Today’s reflection is by Bondings 2.0 contributor Michael Sennett, whose bio can be found by clicking here.
Today’s liturgical readings for the 11th Sunday of Ordinary Time can be found here.
Transitioning to Ordinary Time after liturgical seasons like Easter or Advent usually inspires calmness within me. I relish the anticipation, reflection, joy, and mystery seasons like Lent and Christmas awaken. Ordinary Time, however, brings a period of rest, and because of this stillness, I gravitate toward it. However, after reading today’s gospel, on the first Sunday since before the beginning of Lent, I felt drained—and I am reminded of the importance of caring for one’s self and being cared for by others.
In the gospel passage, Jesus observes that there are too few laborers for God’s harvest and calls his disciples to action. They are granted authority over unclean spirits and sent out to proclaim the Word of the Lord. Jesus instructs them as they depart for their mission: “Cure the sick, raise the dead, cleanse lepers, drive out demons. Without cost you have received; without cost you are to give.”
What a lot of work! Such manifold responsibilities seem overwhelming, and following Christ can be exhausting. As Christians we are asked to give freely our love, our attention, our time, and our treasure. Ministry requires a lot of energy, and burnout is all too common in it.
Queer Catholics are feeling this pressure perhaps now more than ever before. We strive to educate and to advocate, while removing the barriers that prevent us from living authentically. But at what cost? There is much progress to celebrate, but it doesn’t erase the marginalization LGBTQ+ people still experience. In the face of injustice, self-care is crucial.
Scrolling through my Facebook memories last month, I was greeted with a photo reminding me of my top surgery anniversary. (If you’re not familiar with top surgery, you can learn more about it here.) I couldn’t help but beam looking at my then-newly reconstructed chest. Undergoing this operation was the ultimate act of self-care for myself at the time. The scars evident in the photo do not symbolize pain. The scars embody liberation.
Unfortunately, not all transgender folks seeking medical transition will receive care. Access to gender-affirming care in many states is becoming a hurdle or even an impossibility. State after state is limiting access to hormone replacement therapy, surgery, puberty blockers, and other aspects of transgender health care. Not every trans, nonbinary, or intersex person desires surgery or hormones, but for those who do, obtaining care is becoming a real battle, if possible at all.
Some bishops empower politicians imposing such unjust laws. The U.S Conference of Catholic Bishops’ doctrinal note from last March does exactly this when its Committee on Doctrine conflates gender-affirming care with mutilation. Catholic institutions are now discouraged from providing trans health care under the pretense this is what is best for patients. But that discouragement may become an outright ban as the bishops’ conference voted last week to begin revising its medical guidelines for Catholic hospitals, including on gender transitions. But continuing to restrict or eliminate trans healthcare will only increase the likelihood that trans people turn to self-harm and suicide. Numerous scientific studies confirm this bleak fact.
Since the doctrinal note’s release, multiple theologians, women and men religious, lay Catholics, and allies have pointed out the many flaws in the bishops’ logic. Many LGBTQ+ Catholics and allies proclaimed the simple truth that gender-affirming care is self-care.
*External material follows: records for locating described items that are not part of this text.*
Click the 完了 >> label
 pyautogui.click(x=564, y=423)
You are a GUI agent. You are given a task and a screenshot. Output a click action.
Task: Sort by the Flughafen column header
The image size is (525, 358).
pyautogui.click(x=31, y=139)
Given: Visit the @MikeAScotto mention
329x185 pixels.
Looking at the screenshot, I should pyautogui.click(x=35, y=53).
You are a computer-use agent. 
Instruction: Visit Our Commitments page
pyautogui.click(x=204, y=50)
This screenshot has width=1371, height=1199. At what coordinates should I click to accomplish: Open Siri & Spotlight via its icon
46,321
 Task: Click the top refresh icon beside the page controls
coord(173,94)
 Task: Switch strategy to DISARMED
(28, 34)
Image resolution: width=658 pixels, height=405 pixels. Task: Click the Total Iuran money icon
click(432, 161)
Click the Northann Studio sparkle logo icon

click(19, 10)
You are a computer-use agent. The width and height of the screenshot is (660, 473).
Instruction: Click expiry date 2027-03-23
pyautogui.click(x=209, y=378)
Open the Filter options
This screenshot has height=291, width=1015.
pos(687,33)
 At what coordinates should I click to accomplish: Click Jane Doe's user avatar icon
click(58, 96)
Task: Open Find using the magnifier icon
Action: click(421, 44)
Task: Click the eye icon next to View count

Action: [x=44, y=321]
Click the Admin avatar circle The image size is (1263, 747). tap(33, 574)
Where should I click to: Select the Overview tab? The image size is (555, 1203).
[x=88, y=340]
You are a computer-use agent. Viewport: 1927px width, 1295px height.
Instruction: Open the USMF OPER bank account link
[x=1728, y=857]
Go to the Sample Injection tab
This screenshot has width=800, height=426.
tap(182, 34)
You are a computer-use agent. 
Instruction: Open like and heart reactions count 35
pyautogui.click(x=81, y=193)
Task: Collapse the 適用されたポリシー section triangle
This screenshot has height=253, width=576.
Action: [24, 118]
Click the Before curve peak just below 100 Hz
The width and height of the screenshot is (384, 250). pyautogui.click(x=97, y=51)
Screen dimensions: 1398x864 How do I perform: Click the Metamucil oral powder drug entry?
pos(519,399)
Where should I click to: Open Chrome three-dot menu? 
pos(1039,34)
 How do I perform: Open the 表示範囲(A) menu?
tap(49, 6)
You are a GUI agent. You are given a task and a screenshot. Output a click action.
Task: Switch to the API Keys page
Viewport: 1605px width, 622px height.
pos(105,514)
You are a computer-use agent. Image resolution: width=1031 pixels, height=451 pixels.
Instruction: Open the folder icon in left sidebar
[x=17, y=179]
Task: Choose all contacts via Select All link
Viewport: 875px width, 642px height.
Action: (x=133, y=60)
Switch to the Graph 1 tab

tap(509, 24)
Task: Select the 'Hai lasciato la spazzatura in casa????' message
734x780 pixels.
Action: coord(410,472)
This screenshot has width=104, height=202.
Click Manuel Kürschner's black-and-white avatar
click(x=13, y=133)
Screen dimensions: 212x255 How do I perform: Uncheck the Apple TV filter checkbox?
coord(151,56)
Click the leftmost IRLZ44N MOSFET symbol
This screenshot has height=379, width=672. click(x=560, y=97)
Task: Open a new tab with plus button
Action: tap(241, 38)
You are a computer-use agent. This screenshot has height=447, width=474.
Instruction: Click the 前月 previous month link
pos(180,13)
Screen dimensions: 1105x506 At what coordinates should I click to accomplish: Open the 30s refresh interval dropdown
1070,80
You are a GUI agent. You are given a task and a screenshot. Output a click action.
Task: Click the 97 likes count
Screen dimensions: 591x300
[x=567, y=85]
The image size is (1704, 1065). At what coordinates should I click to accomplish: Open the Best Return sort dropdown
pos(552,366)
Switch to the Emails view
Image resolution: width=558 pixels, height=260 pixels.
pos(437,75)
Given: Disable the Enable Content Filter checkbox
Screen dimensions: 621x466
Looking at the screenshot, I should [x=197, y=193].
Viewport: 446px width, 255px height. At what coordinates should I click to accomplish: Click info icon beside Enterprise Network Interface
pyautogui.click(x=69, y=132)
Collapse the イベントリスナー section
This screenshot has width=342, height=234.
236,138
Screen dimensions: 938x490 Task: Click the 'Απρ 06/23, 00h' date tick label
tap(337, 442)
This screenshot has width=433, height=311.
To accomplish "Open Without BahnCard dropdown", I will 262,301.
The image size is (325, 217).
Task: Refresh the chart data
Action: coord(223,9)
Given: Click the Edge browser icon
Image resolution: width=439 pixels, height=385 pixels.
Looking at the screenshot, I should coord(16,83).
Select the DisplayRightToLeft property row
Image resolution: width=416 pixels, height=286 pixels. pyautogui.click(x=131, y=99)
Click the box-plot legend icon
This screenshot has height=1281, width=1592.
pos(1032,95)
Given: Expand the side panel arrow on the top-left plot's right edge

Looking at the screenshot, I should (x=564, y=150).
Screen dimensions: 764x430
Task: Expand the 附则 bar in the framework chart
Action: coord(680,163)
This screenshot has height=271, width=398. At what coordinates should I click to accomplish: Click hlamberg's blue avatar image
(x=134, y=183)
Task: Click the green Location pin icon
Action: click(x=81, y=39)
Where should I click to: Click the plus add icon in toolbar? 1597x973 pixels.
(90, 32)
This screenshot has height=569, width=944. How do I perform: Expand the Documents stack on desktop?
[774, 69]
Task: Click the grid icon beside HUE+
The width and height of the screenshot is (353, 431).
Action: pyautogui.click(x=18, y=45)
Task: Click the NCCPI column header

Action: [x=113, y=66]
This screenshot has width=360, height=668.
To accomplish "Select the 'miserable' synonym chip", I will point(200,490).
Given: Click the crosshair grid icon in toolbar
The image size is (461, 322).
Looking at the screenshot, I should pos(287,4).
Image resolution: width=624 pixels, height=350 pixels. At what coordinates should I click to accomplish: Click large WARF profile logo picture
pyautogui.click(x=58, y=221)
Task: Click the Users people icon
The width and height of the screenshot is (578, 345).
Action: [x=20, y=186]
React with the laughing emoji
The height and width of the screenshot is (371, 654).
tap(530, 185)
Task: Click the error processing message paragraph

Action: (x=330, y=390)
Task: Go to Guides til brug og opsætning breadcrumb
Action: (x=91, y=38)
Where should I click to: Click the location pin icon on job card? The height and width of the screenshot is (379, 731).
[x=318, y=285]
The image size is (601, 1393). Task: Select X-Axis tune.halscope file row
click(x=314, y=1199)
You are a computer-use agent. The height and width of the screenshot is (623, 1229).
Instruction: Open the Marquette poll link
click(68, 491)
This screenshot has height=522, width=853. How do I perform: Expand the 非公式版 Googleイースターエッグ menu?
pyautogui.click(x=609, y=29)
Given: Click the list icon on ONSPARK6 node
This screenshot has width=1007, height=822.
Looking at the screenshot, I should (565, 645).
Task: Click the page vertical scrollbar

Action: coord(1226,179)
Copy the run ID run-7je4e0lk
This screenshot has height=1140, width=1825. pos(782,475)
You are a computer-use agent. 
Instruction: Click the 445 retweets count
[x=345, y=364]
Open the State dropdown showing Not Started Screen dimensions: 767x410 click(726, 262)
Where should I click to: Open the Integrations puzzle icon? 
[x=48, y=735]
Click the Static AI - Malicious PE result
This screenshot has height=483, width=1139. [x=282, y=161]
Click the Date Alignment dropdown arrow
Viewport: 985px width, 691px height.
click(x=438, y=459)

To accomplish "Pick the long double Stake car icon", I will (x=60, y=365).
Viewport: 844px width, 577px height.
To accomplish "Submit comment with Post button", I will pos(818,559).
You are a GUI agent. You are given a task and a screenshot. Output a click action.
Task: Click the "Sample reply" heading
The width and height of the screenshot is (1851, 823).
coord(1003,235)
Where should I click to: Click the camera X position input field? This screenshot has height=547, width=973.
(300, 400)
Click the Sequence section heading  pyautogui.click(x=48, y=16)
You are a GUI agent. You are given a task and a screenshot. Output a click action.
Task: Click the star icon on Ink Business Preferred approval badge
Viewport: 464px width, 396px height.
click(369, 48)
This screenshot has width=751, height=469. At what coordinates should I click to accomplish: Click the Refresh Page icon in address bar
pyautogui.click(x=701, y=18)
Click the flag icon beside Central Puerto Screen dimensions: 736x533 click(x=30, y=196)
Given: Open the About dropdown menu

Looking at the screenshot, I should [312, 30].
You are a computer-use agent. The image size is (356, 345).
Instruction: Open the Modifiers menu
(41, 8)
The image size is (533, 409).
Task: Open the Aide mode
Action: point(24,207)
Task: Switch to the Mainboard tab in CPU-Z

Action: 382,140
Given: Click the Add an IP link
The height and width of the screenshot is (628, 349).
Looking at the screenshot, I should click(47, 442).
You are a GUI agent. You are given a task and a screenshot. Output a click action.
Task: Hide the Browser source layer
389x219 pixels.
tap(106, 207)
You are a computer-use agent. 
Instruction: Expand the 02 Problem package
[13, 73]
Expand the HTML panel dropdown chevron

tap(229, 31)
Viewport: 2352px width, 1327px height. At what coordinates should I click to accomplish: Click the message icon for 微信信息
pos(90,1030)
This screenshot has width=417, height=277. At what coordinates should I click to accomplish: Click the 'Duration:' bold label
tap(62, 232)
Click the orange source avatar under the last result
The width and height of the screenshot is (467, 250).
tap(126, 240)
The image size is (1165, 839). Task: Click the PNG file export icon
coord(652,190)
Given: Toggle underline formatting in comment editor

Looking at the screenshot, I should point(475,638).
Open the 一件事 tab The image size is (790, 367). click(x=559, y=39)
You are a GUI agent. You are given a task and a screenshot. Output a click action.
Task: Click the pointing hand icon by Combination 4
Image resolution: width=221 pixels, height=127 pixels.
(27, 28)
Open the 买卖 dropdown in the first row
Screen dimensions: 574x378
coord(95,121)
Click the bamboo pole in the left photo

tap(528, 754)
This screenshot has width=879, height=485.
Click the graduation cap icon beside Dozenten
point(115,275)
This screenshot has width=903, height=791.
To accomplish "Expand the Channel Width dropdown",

As I mentioned, the demands of following Christ are many and taxing, even if ultimately liberating. LGBTQ+ Catholics and allies will continue this work in educating others about gender and advocating for just laws and policies. We must recognize self-care as a necessary step in this work to improve mental and physical health.
We all yearn for self-care, as well as the care of others, in some shape or form, including those of us in the trans community. What does such care mean for Catholic transgender people specifically? We deserve to experience self-care and the care of others on our terms. For trans and nonbinary people, I repeat: gender-affirming care is self-care.
Before Jesus sends us out on mission to care for others, we need to care for ourselves, too. Ordinary Time’s stillness is a perfect moment to do so.